## [Short task]
Begin at the line that has "You are a GUI" and stop after the line that has "pyautogui.click(x=720, y=201)". Write those lines out again, requests included, offsetting every coordinate in the answers by -86.

---------- Data provided ----------

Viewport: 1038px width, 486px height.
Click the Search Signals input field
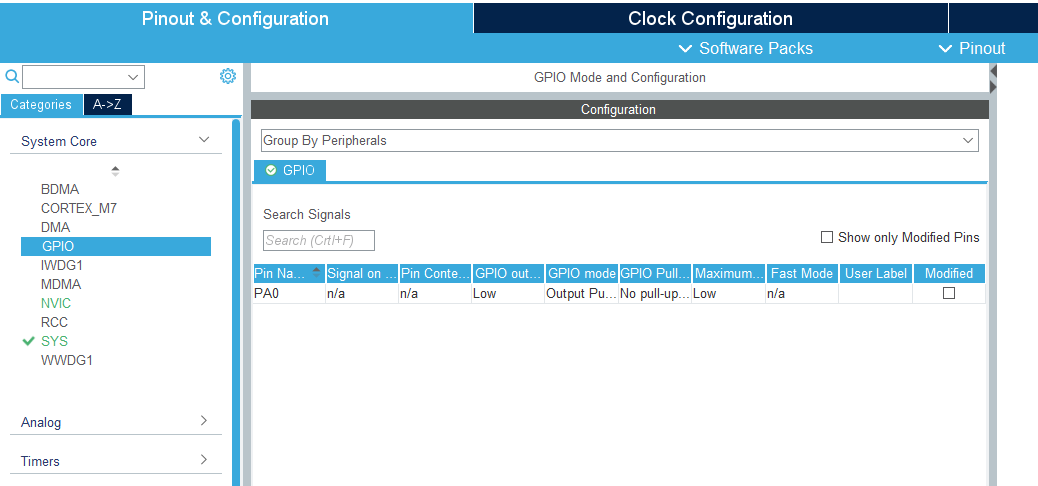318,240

----------
---------- Data provided ----------

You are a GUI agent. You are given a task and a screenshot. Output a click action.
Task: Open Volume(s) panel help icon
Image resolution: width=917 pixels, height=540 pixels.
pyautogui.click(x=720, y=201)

----------
---------- Data provided ----------

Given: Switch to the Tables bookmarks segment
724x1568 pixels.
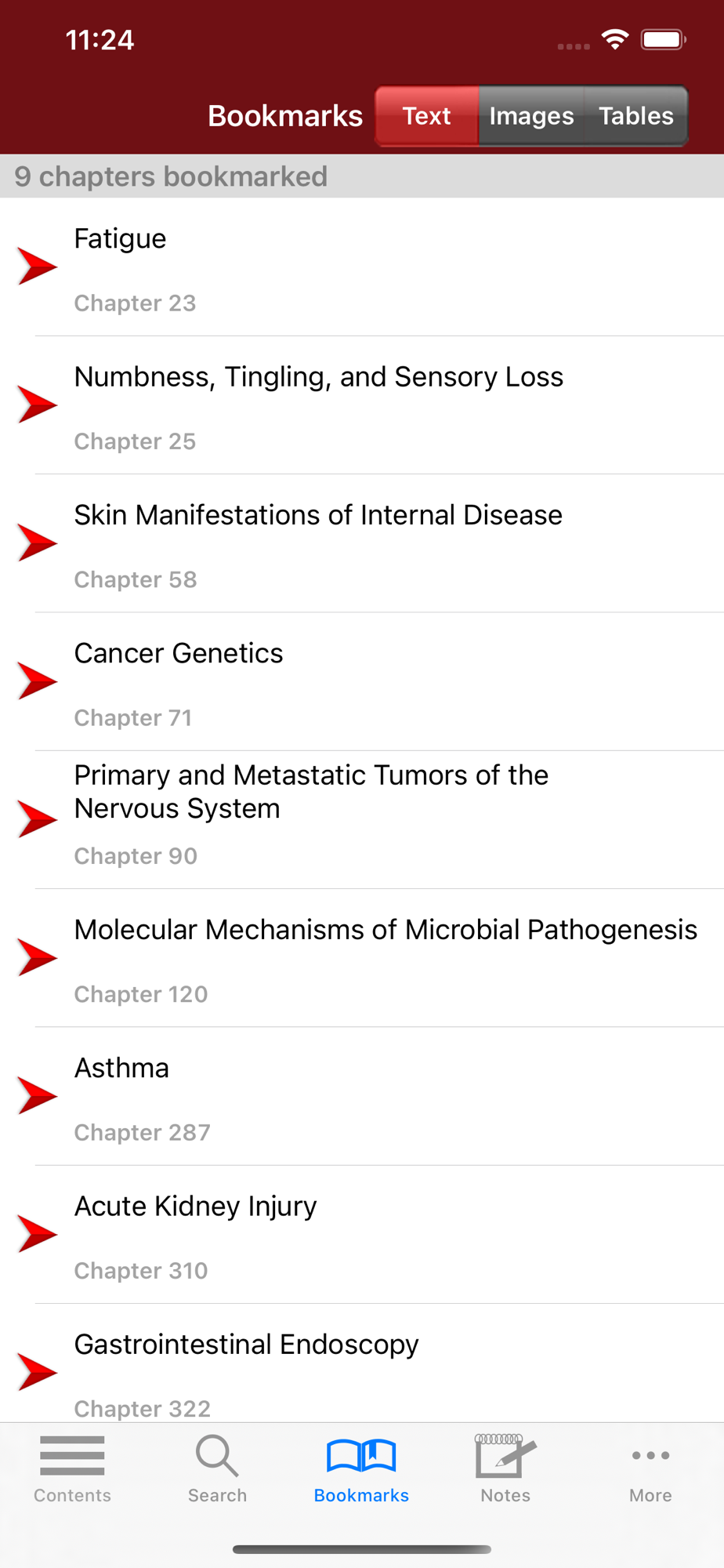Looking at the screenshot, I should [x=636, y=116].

----------

## [Solution for this problem]
You are a GUI agent. You are given a task and a screenshot. Output a click action.
Task: Open Volume(s) panel help icon
Image resolution: width=917 pixels, height=540 pixels.
pyautogui.click(x=634, y=115)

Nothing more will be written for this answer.